Additional AACR highlights
BY MD Anderson
April 11, 2014
Medically Reviewed | Last reviewed by an MD Anderson Cancer Center medical professional on April 11, 2014
Additional presentations of note at this year's American Association for Cancer Research Annual Meeting:
Reclassifying low-grade brain tumors
According to findings presented by Roel Verhaak, Ph.D. assistant professor of Bioinformatics and Computational Biology, comprehensive genomic analysis of low-grade brain tumors allows them to be sorted into three categories. Analysis of one of these categories shows how the subset has the molecular hallmarks and shortened survival of glioblastoma multiforme, the most lethal of brain tumors.
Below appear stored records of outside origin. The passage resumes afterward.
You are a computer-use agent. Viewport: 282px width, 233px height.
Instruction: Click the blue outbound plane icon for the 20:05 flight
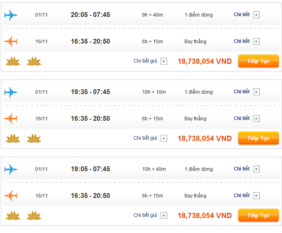pyautogui.click(x=11, y=15)
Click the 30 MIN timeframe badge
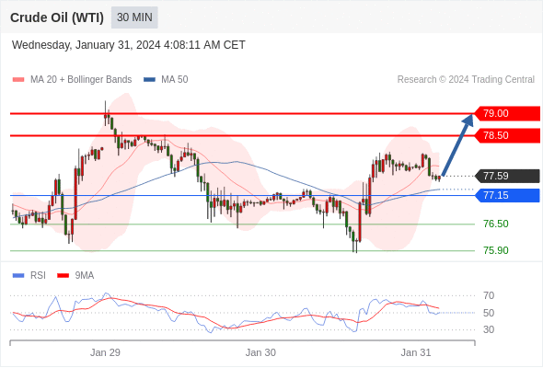 coord(134,17)
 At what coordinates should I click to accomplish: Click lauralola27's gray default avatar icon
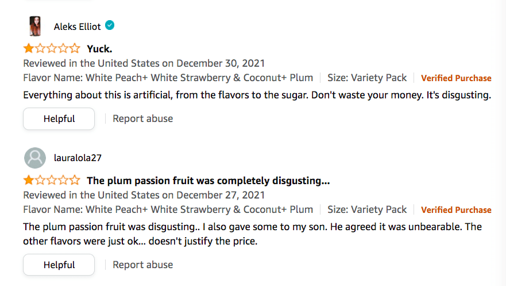(35, 158)
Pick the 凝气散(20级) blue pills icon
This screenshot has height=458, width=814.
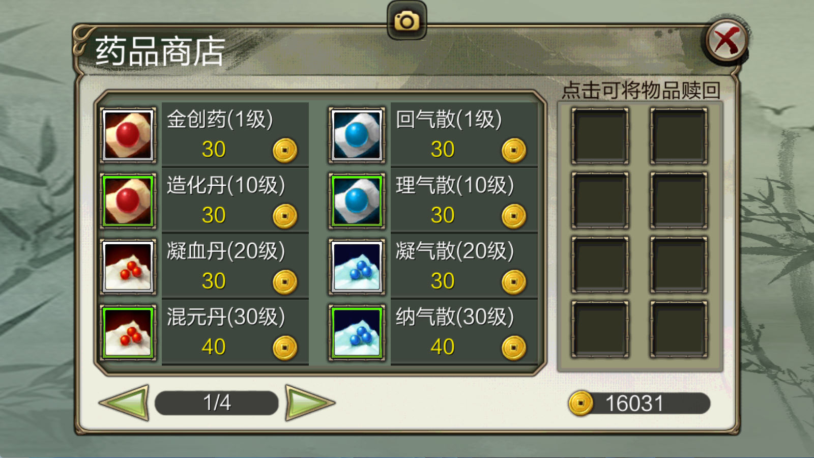click(357, 267)

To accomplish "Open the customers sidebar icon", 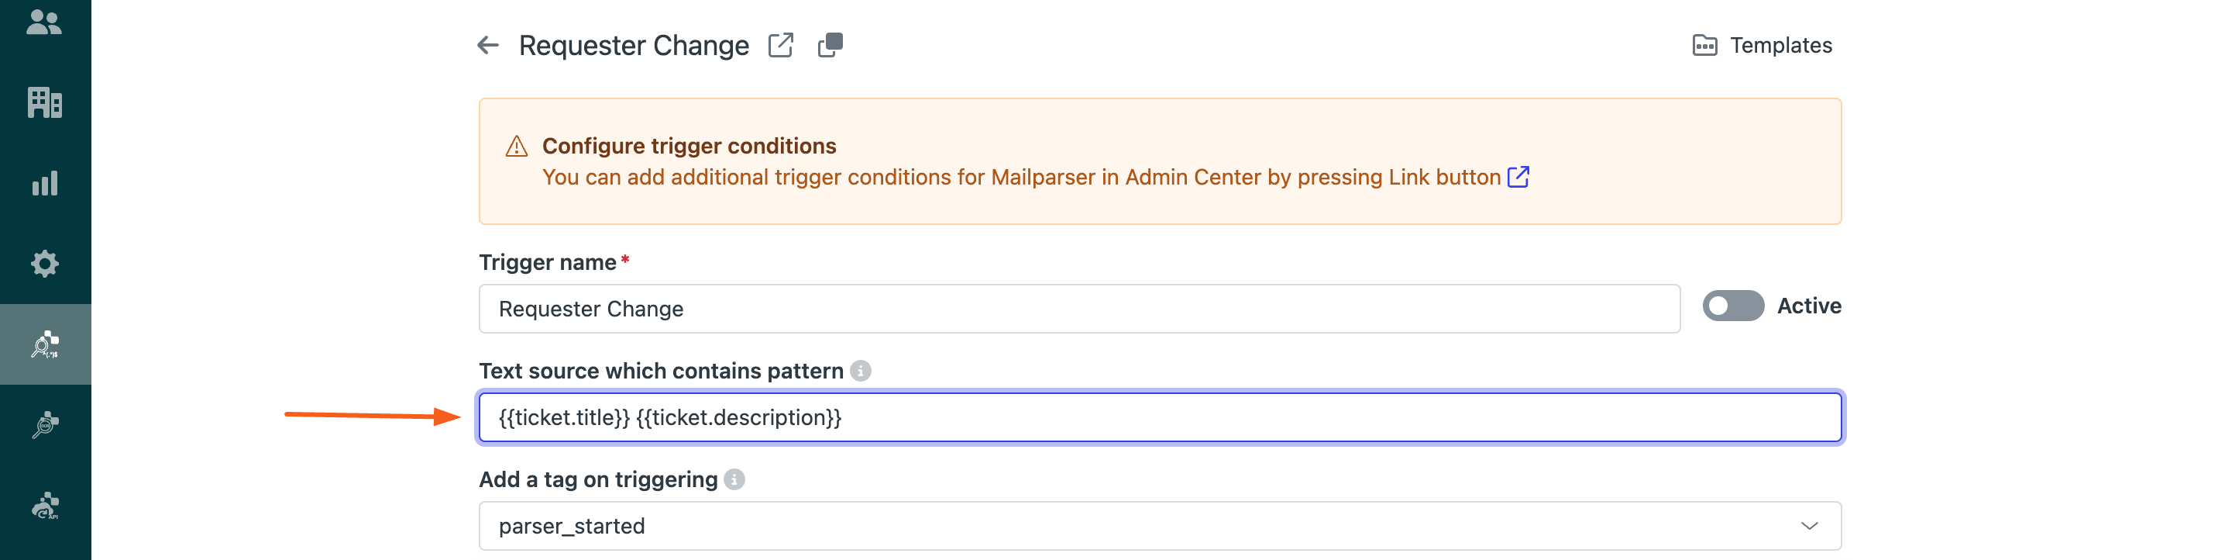I will [44, 22].
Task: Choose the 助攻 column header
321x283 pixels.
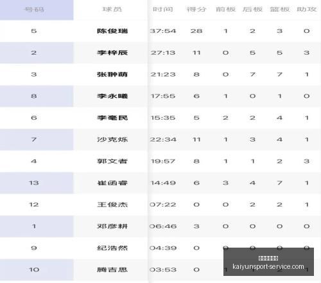Action: (x=306, y=10)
"The immediate clinical implication is that a group of patients with tumors previously categorized as lower grade should actually be treated as glioblastoma patients and receive that standard of care — temozolomide chemotherapy and irradiation," said Verhaak, Ph.D. lead author of the research.
"Classifying lower-grade tumors in these three molecular clusters more accurately characterizes them than current methods used to group and grade tumors," Verhaak said.
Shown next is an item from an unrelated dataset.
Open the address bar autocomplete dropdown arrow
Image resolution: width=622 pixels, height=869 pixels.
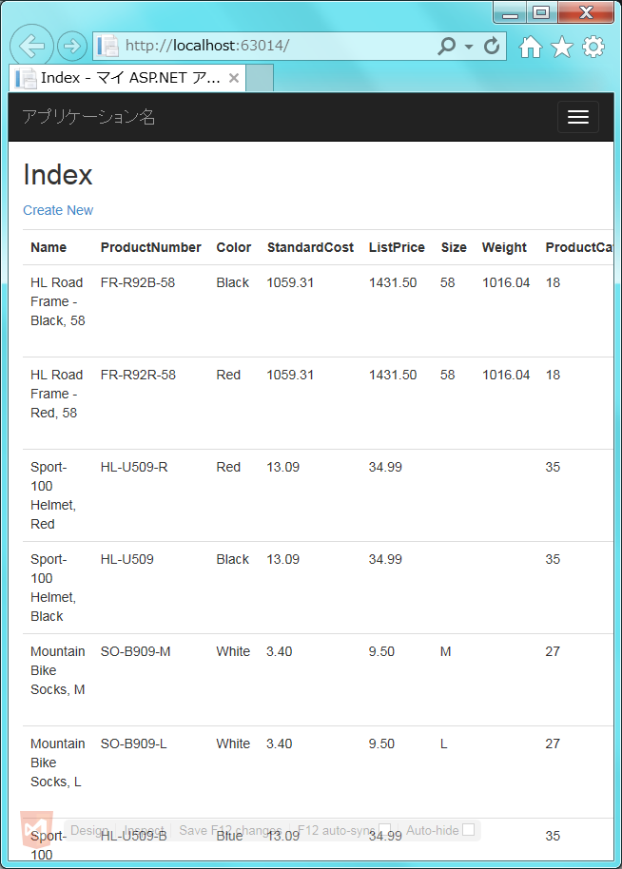[469, 46]
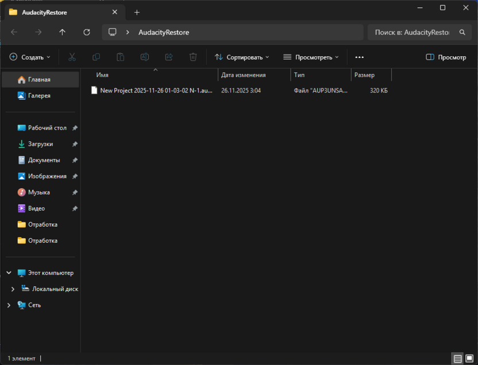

The pivotal molecular markers that define the three tumor clusters — mutational status of the IDH1 and IDH2 genes and loss of chromosome arms 1p and 19q — are already routinely checked in clinical care, Verhaak noted, so implementing the new categories can be done relatively quickly. MD Anderson News Release
Tumor-suppressor connects with histone protein to hinder gene expression
A team led by MD Anderson scientists also reported how a tumor-suppressing protein acts as a dimmer switch to dial down gene expression. It does this by reading a chemical message attached to another protein that’s tightly intertwined with DNA.
The findings, also published in the journal Nature on April 10, provide evidence in support of the "histone code" hypothesis. The theory holds that histone proteins, which combine with DNA to form chromosomes, are more intimately involved in gene expression than their general role of facilitating or hindering gene activation suggests.
The researchers found that high expression of the tumor-suppressor ZMYND11 is associated with longer survival for patients with triple-negative breast cancer.
"This study, for the first time, identifies a novel role of a histone variant protein in regulating gene transcription aside from its established roles," said senior author Xiaobing Shi, Ph.D., assistant professor of Biochemistry and Molecular Biology.
"We also found that this variant, H3.3, is modified by methylation to create a specific epigenetic landscape that is accommodated by the tumor-suppressing protein ZMYND11. The protein in turn blocks gene activation," Shi said. "This is exactly the type of combined effect predicted by the histone code hypothesis."
Methylation, the attachment of a methyl group to a gene or protein, and other types of histone modifications are considered epigenetic factors, which modify a gene's behavior without changing its DNA coding.
Shi and colleagues found that the protein ZMYND11 "reads" the modified histone H3.3 by connecting to it where a tri-methyl chemical group binds to H3.3. From this position, Shi said, ZMYND11 thwarts a step in gene activation called elongation, inhibiting cancer growth.